-- Listed records follows --

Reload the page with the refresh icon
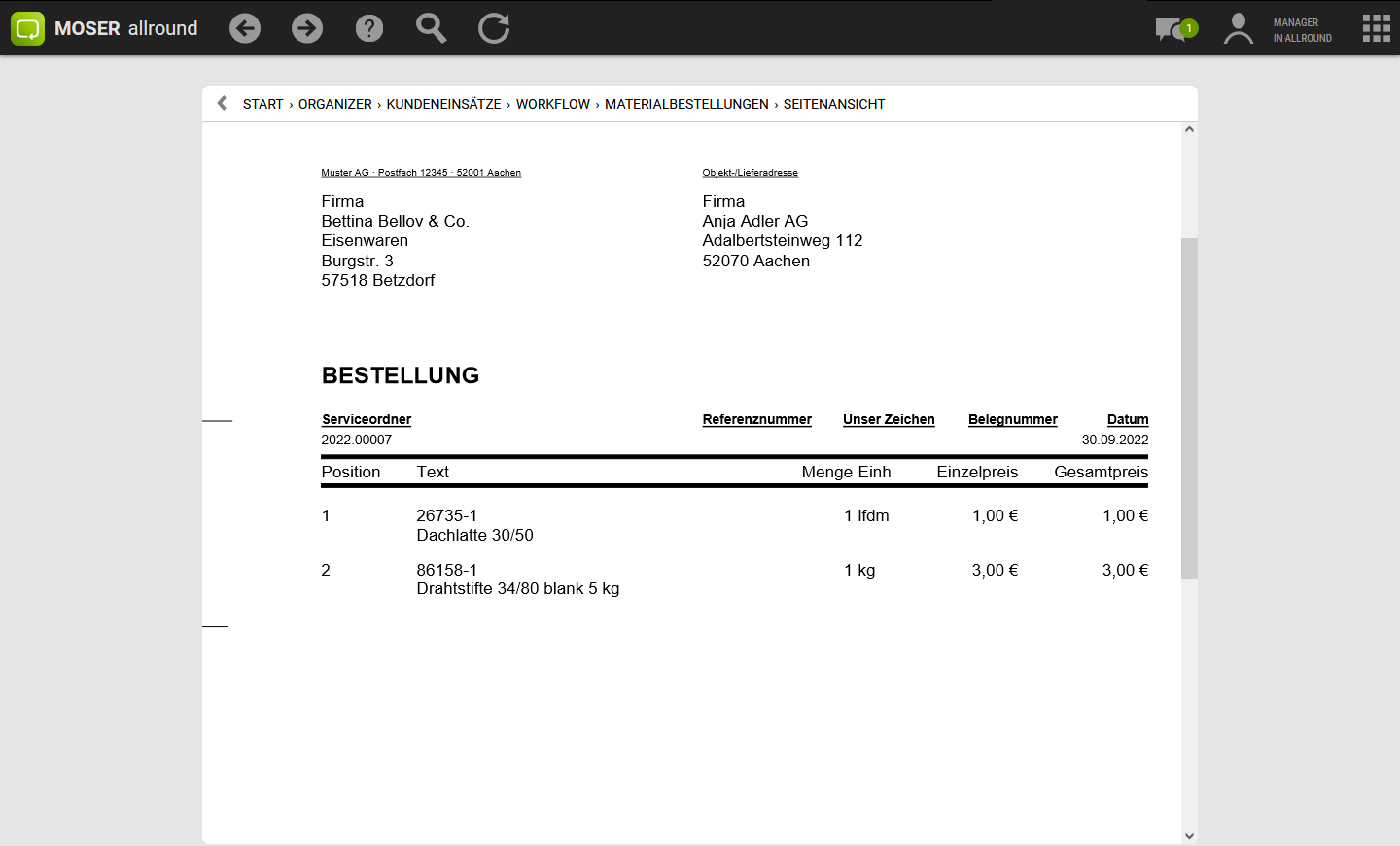pos(494,28)
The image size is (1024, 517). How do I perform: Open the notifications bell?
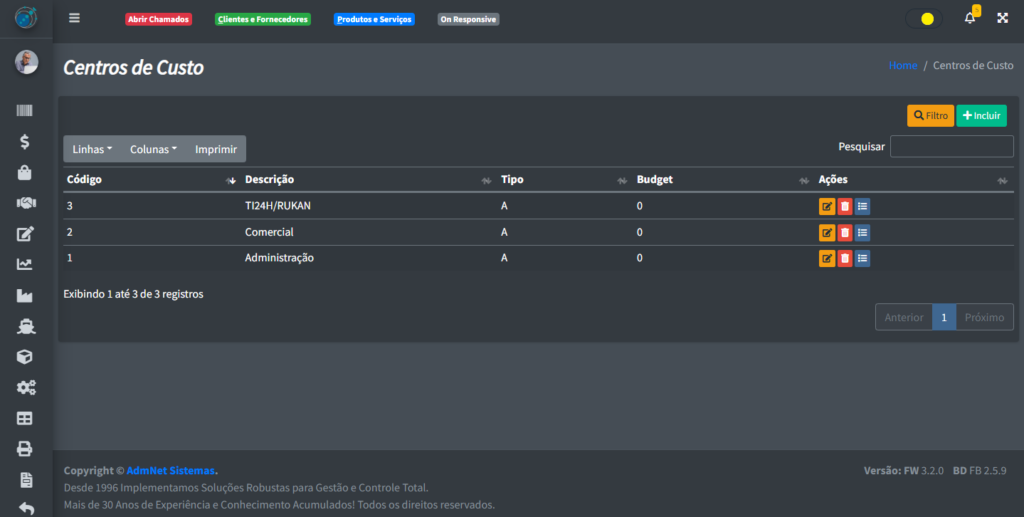pos(969,18)
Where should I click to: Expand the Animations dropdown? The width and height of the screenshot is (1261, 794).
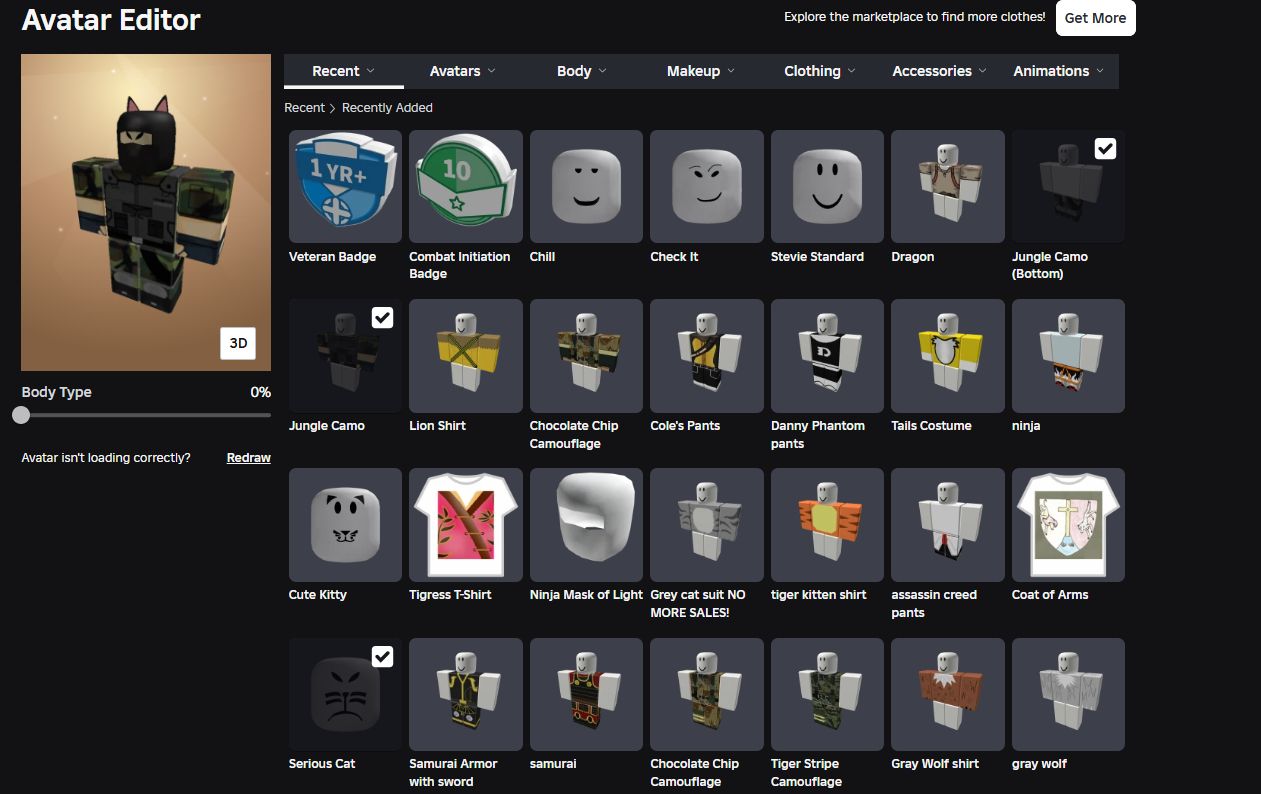click(1058, 71)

-- Listed records concluded --

Assignment: When pictures appear among the entries, skip them and copy all remaining text precisely.

Task solution:
Reload the page with the refresh icon
pos(494,28)
The image size is (1024, 517). How do I perform: Open the notifications bell?
pos(969,18)
Where should I click to: Expand the Animations dropdown? The width and height of the screenshot is (1261, 794).
click(1058, 71)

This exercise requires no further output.